══ Supplied records

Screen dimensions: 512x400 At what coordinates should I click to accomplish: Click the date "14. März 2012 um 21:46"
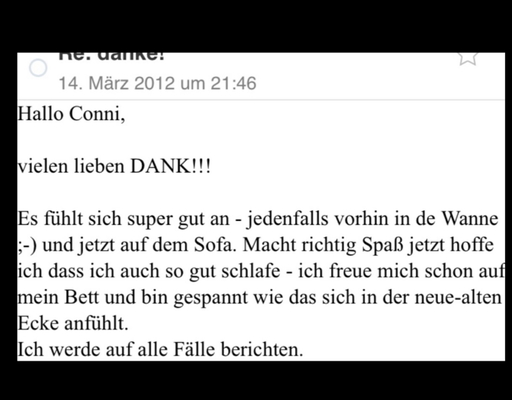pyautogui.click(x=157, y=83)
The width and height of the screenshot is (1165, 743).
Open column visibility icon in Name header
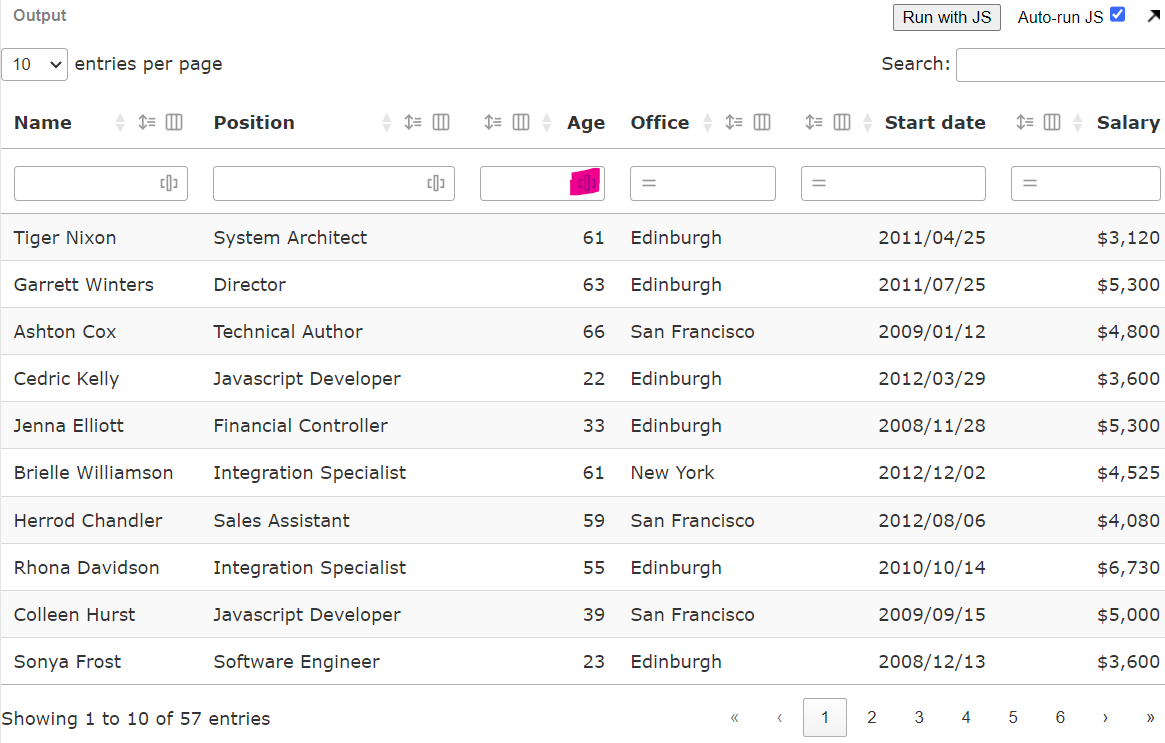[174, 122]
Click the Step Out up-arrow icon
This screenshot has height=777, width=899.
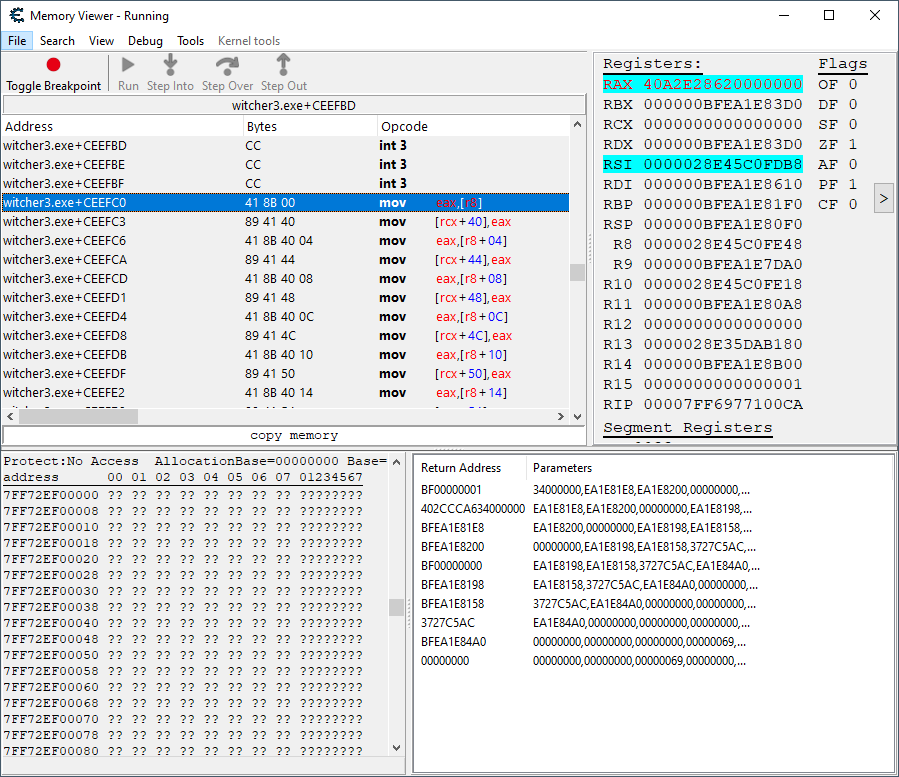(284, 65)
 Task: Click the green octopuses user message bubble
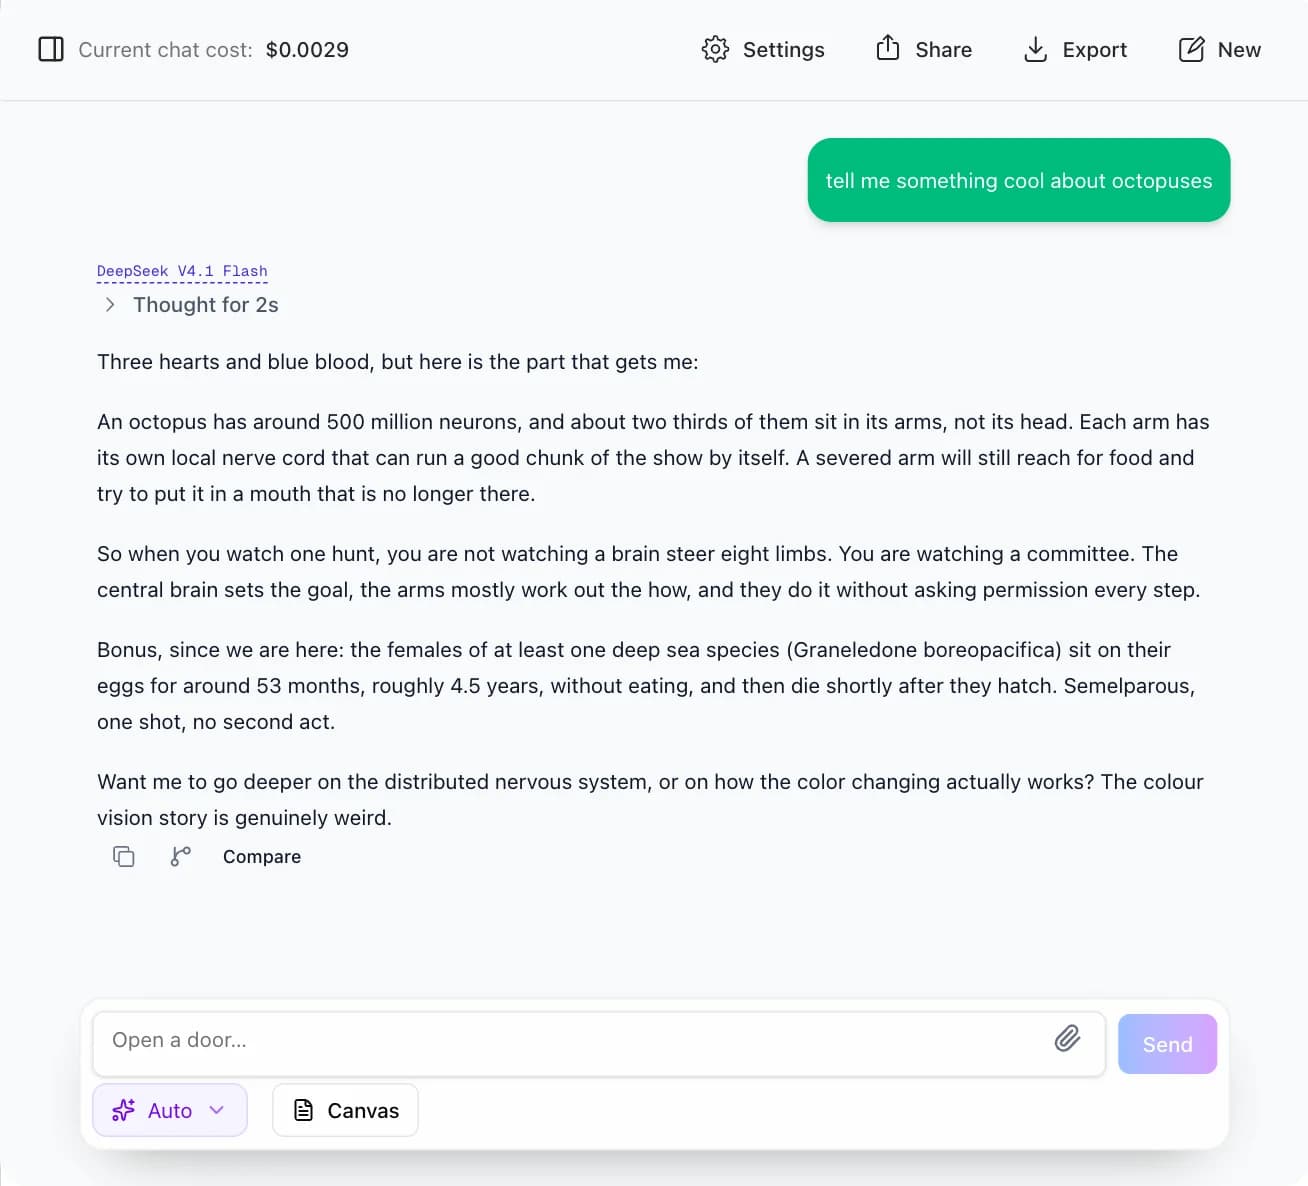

════

Omit the pictures. Write out exactly the lines from the one containing "The width and" through the last line of the entries, both of them included.

→ **Reply to the task**
The width and height of the screenshot is (1165, 743).
Open column visibility icon in Name header
[174, 122]
Click the Step Out up-arrow icon
This screenshot has height=777, width=899.
(284, 65)
 Task: Click the green octopuses user message bubble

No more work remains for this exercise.